Em seguida, as estudantes do ensino médio desse grupo realizaram uma coleta de postagens em redes sociais, com o objetivo de analisarem relatos de experiência das “sw” (sex workers, como se autodenominam) e as opiniões sobre essa prática de quem não está no mercado. O estudo Mulheres que produzem e vendem seus próprios conteúdos sexuais na internet: relatos e debates em mídias on-line acessíveis para adolescentes e jovens foi apresentado no  29º Simpósio Internacional de Iniciação Científica e Tecnológica da USP (SIICUSP) e se tornou matéria no Fantástico, da Rede Globo, em 9 de janeiro. A pesquisa é inovadora, segundo o pesquisador, pois não há trabalhos publicados sobre o assunto.

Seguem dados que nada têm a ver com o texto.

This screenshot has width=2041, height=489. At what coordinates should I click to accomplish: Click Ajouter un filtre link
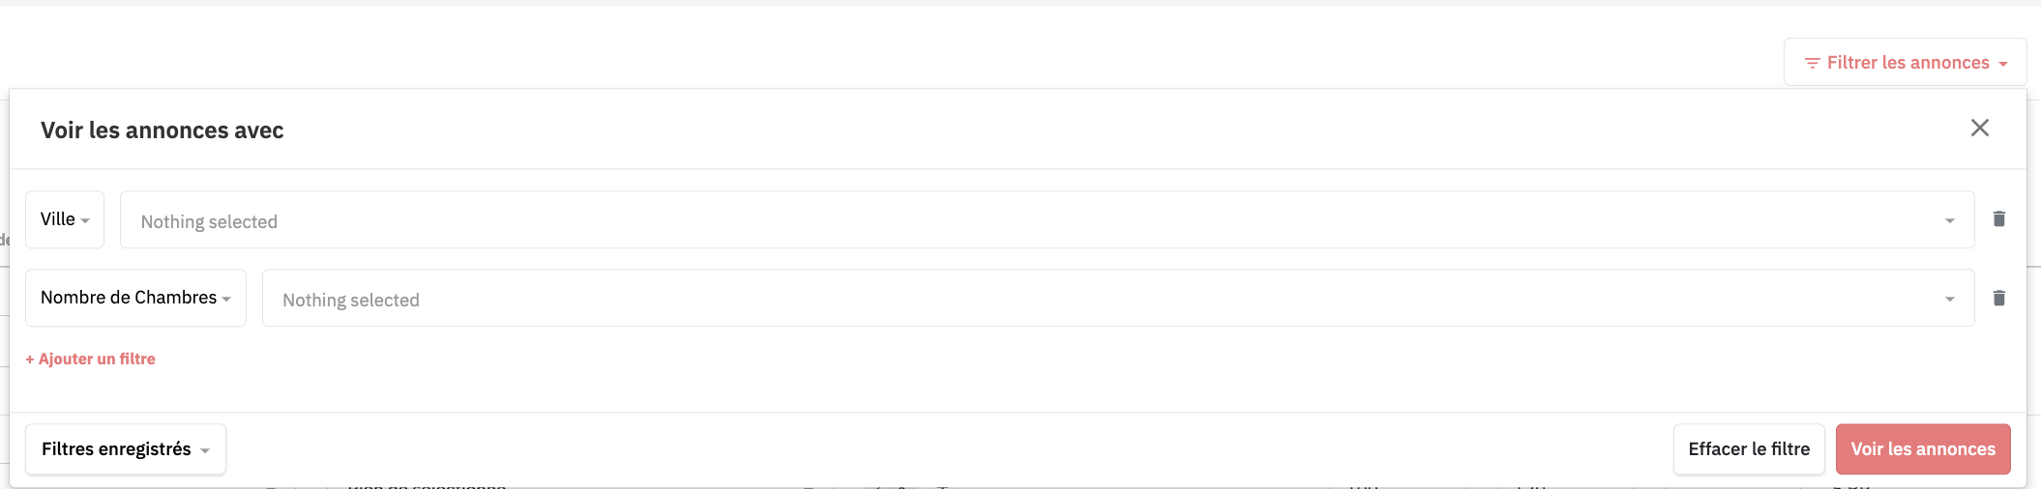tap(91, 359)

“Foi interessante observar que muitas reações recebidas nas redes sociais se davam na forma de apoio, com base na ideia de que as pessoas (principalmente jovens mulheres) vendendo packs seriam pessoas com dificuldades financeiras e/ou precisando de apoio em um empreendimento comercial digno de ser apoiado, misturando-se com a ideia de reconhecer e valorizar a beleza e a diversidade dos corpos femininos e apoiar a ‘autoestima’ das mulheres envolvidas”, afirma Billand. 

Pesquisador Jan Billand – Foto: Arquivo pessoal

Alguns relatos coletados pelas pesquisadoras-juniores evocam situações de precariedade agravada pela pandemia, estigma, assédios, repressão e vazamentos de imagens; outros desses relatos enfatizam ganhos financeiros e benefícios para a autoestima. As estudantes relacionaram essas aparentes desigualdades com a hierarquização do valor dos corpos pelo olhar dos clientes, baseada em padrões de beleza racistas, gordofóbicos e transfóbicos — outra questão abordada nos relatos. As estudantes também observaram a presença de “sw” menores de idade, embora sejam sistematicamente denunciadas pelas outras praticantes.

Na visão do orientador, a missão da escola é formar cidadãos capacitados para lidar com a sociedade em que vivem; portanto, ela deve sim tratar desta temática, no âmbito de uma abordagem de letramento, como alguns programas o fazem em outros países em relação à pornografia tradicional. É necessário criar espaços onde adolescentes possam refletir sem julgamento sobre esses temas, receber informações de qualidade, necessárias para que possam realizar escolhas mais conscientes, e encontrar apoio quando precisarem, e esse seria um papel idealmente exercido no âmbito escolar,  afirma.